Economists do not have a great reputation when it comes to forecasting. Given the number of jokes about the inability of economists to forecast anything, about how we assume away any interesting real world phenomena, many macroeconomists stay away from practical questions about policy [As an example, when Chris Sims was awarded the 2011 Nobel Prize in economics, he was very reluctant about giving policy recommendations to get out of the economic crisis.]
But even if you avoid those difficult empirical questions you can still impress your friends by showing how the logic of simple economic concepts can go very far in understanding complex real world phenomena. Talking about opportunity cost, the difference between nominal and real variables, introducing a general equilibrium effect in a macroeconomic question or using game theory to help improve the analysis of a strategic situation are examples where economists thrive and show the added value of the discipline.
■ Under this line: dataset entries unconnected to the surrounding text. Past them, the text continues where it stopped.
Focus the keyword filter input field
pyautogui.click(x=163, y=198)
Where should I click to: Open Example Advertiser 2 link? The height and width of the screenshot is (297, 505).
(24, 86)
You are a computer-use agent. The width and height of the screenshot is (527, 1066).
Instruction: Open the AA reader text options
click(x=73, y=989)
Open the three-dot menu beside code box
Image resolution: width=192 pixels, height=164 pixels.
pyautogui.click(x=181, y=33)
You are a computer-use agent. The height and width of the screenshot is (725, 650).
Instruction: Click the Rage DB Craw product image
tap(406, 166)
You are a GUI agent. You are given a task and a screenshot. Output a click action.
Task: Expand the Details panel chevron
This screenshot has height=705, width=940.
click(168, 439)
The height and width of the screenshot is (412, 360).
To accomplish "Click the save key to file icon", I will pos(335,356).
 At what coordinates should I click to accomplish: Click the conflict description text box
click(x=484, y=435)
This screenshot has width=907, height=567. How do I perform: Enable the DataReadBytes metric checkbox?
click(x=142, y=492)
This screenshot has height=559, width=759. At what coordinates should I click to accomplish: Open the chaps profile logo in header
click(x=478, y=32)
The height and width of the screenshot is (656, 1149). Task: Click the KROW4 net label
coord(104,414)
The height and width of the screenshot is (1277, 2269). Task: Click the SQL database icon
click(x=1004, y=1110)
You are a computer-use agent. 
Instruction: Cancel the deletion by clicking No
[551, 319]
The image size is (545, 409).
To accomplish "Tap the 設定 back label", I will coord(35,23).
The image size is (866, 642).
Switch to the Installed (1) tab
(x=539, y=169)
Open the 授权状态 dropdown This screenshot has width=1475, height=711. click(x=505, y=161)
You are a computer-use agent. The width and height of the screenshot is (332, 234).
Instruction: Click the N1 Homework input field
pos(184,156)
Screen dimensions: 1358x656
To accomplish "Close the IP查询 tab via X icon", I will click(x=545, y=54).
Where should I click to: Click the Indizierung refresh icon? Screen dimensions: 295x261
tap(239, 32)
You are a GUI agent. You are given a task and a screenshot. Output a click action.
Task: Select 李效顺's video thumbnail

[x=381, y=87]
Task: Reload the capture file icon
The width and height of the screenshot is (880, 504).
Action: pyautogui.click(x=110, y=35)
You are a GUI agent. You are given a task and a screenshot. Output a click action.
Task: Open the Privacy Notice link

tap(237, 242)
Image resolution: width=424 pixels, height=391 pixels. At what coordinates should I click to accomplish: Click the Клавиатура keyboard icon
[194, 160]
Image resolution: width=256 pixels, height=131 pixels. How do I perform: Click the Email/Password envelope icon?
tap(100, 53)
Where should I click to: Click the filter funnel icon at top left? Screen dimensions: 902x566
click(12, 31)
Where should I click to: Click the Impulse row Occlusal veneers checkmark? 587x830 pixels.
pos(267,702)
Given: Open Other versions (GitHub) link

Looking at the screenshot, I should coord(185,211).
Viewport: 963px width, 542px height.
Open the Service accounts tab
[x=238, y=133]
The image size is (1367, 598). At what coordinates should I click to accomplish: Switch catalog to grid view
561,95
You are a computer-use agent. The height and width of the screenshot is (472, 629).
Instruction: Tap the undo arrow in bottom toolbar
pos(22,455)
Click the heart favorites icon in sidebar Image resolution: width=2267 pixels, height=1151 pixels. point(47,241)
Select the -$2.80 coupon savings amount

And in this spirit, when someone asks us why don’t we raise wages to increase demand we use our economic logic to explain that this does not work, that increases in wages will do the opposite by reducing employment and GDP because of the effects on labor costs. And when someone suggests that the central bank should print money and distribute it to every household so that we are all richer, we explain to them that this will only create inflation. This is the origin of the conservative bias of economists, the conservative nature of the benchmark model that economists use. Of course we also have models where increases in wages could lead to higher GDP and there are situations where large increases in the money supply could not generate much inflation but those are much more complex models and they represent an exceptions to the benchmark model that economists tend to start with when they teach or explain their subject to others.
And what is interesting is that this bias does not always show in casual conversations. Many macroeconomists do not use the intuition of the benchmark model when having a casual conversation about economic policy. For example, as Paul Krugman argues today in his blog, most economists share the view that during the current crisis monetary and fiscal policy should have been more aggressive. Similarly, in casual conversations and when confronted with questions about efficiency of financial markets or labor markets or health care economists tend to describe a world full of inefficiencies and where government intervention makes sense. But it is rare that you hear the same strong message when you read their research or when they speak about it in public. Paul Krugman is right in the sense that his views are in many ways mainstream today but it is the fact that he expresses them in such an open manner that sets him aside from many other macroeconomists. I can see why some feel uncomfortable about making such strong policy recommendations given the uncertainty we have about our models or the evidence. I personally find it very refreshing to see more academics being willing to share their views to a broader audience through blogs or articles in a way that enriches the economic debate (even if, unfortunately, it might not have such a big impact on economic policy).